[EXERCISE REQUIREMENTS] Can you render the records between the line holding "coordinates (1118, 1021)." and the line holding "In order to click on align-right-icon: ≡", inclusive, as a numbered list with blank lines dropped?

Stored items

=======

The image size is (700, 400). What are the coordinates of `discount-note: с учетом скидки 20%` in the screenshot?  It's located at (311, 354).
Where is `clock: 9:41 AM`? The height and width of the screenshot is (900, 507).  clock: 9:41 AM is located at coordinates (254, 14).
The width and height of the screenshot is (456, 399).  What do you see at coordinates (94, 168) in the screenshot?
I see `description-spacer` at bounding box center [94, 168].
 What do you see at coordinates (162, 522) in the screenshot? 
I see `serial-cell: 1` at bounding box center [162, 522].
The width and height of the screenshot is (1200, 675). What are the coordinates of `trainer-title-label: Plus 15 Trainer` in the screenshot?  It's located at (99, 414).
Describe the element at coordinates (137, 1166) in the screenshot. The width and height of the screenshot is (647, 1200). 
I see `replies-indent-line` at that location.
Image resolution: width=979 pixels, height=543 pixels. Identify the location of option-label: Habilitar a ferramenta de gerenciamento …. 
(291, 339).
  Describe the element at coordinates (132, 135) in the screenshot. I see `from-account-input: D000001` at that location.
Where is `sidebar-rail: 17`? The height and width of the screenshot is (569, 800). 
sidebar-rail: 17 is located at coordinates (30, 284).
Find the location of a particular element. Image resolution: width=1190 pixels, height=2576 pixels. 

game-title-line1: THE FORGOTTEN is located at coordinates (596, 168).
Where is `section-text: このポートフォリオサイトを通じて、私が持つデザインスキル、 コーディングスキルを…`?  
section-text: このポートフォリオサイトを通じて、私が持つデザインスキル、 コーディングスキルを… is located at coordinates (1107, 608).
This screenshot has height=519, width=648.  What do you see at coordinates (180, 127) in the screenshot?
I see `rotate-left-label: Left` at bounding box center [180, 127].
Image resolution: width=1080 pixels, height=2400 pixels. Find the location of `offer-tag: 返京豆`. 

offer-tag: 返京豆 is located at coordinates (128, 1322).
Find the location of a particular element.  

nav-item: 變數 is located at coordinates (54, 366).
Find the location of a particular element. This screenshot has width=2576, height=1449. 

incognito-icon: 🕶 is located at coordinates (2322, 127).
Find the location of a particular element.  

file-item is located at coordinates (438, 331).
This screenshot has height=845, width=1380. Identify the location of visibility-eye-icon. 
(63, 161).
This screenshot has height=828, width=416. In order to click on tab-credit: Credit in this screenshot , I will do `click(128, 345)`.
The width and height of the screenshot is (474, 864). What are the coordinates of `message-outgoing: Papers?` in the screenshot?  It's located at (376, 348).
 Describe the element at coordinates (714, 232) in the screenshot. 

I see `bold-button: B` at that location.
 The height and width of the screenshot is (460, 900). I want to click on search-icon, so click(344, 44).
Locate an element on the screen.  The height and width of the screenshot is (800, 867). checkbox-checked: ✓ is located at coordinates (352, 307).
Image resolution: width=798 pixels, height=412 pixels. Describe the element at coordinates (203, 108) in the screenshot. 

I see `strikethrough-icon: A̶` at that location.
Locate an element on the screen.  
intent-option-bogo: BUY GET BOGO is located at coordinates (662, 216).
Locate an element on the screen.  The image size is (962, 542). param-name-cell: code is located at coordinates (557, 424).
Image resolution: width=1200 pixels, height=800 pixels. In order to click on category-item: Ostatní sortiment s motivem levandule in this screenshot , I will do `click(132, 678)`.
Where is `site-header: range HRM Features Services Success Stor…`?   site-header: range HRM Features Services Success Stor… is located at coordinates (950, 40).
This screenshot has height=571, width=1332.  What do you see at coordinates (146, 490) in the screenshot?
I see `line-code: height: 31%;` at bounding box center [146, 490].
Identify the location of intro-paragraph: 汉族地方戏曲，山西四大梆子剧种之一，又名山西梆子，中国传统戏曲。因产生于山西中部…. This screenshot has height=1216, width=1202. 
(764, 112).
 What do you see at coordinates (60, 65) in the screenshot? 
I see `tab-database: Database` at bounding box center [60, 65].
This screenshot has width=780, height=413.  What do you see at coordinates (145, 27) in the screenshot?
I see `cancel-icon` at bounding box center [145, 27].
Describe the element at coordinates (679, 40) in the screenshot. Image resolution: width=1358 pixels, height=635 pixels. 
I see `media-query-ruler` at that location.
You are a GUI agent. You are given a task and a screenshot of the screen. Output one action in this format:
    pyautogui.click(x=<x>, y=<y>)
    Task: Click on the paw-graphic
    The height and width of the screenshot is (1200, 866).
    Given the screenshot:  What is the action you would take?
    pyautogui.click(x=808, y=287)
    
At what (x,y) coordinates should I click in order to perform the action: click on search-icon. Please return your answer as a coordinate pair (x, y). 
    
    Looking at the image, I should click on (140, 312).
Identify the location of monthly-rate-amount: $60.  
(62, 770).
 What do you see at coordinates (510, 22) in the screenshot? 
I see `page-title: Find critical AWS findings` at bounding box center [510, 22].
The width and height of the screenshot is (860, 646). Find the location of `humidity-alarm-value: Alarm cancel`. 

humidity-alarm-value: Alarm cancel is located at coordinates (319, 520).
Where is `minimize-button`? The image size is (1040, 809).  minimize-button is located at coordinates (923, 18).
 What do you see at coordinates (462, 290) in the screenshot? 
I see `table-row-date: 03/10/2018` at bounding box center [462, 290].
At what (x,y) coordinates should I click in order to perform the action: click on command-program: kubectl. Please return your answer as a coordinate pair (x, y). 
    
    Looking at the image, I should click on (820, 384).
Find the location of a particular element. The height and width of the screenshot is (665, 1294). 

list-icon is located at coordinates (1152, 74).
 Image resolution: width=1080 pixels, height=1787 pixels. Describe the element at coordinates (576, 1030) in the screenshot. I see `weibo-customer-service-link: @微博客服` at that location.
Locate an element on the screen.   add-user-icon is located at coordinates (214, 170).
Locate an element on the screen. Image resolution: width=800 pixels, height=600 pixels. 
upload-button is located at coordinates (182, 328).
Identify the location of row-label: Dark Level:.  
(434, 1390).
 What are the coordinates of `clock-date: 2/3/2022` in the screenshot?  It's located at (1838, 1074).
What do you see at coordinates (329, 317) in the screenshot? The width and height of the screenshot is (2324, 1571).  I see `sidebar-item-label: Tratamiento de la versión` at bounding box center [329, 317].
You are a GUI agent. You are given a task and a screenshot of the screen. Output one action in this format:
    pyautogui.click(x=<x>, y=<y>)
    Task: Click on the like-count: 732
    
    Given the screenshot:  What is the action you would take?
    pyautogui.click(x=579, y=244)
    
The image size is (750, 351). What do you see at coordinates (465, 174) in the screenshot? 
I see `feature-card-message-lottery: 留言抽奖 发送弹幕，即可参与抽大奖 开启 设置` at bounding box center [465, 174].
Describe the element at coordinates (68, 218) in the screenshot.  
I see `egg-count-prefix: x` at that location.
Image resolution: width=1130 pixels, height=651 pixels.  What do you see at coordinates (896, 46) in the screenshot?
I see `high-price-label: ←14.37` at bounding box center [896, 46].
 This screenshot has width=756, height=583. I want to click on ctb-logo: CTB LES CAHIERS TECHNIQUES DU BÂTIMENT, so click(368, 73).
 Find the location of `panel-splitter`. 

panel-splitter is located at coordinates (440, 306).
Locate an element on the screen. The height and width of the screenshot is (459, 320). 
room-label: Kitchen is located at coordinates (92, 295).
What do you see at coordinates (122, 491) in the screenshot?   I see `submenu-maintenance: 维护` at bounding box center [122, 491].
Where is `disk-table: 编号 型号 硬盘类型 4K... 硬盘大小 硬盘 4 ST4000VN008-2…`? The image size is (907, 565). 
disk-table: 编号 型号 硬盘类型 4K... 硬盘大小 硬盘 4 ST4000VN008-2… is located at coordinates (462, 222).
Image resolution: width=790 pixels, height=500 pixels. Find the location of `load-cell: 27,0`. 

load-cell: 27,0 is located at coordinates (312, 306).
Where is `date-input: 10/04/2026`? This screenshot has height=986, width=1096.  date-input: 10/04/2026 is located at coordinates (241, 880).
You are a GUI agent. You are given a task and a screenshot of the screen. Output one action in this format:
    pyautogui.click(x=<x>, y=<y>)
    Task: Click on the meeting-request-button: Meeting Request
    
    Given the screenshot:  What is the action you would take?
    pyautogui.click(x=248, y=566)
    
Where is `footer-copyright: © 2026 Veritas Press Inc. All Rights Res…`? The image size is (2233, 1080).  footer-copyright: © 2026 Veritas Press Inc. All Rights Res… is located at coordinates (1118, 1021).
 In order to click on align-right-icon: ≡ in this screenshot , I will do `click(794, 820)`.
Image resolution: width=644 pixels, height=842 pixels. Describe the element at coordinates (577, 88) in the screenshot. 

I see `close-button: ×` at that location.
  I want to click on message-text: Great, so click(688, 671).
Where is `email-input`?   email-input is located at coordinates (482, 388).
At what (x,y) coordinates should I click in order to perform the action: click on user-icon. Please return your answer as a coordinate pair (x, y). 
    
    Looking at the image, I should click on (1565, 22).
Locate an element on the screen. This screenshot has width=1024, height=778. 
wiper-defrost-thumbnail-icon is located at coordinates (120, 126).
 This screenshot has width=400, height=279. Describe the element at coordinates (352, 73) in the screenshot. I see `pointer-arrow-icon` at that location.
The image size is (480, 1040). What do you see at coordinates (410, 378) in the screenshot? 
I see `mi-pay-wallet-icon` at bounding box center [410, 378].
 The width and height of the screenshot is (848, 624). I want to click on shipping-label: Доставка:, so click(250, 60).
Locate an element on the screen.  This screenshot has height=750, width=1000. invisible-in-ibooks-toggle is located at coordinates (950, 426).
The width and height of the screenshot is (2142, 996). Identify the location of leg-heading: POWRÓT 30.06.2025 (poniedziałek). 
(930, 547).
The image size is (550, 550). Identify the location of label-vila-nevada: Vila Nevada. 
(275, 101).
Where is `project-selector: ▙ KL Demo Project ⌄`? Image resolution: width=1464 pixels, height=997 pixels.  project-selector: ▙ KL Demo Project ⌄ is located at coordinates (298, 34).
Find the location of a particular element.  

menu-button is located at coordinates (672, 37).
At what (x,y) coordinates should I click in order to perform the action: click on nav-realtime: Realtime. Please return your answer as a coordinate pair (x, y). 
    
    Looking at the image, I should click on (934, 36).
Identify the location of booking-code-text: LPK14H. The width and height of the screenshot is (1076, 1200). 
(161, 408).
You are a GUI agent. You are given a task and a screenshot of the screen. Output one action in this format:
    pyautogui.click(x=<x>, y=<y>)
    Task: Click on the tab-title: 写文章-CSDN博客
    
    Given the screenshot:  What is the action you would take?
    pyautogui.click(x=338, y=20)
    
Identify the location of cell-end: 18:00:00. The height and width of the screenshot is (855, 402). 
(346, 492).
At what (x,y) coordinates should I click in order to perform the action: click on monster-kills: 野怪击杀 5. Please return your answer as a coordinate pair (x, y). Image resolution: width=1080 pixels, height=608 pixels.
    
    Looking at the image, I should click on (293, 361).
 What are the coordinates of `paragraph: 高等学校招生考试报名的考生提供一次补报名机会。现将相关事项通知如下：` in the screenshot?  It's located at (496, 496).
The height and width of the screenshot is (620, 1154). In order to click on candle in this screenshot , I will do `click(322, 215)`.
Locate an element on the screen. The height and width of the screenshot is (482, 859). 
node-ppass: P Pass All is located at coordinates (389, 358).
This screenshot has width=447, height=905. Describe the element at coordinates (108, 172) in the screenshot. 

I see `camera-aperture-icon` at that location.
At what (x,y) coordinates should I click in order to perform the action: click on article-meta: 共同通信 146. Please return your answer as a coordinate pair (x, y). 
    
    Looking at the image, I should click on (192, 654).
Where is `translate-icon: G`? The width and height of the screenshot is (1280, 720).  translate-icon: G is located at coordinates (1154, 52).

=======

[WRITTEN ANSWER]
1. Where is `footer-copyright: © 2026 Veritas Press Inc. All Rights Res…`? The image size is (2233, 1080).  footer-copyright: © 2026 Veritas Press Inc. All Rights Res… is located at coordinates (1118, 1021).
2.  In order to click on align-right-icon: ≡ in this screenshot , I will do `click(794, 820)`.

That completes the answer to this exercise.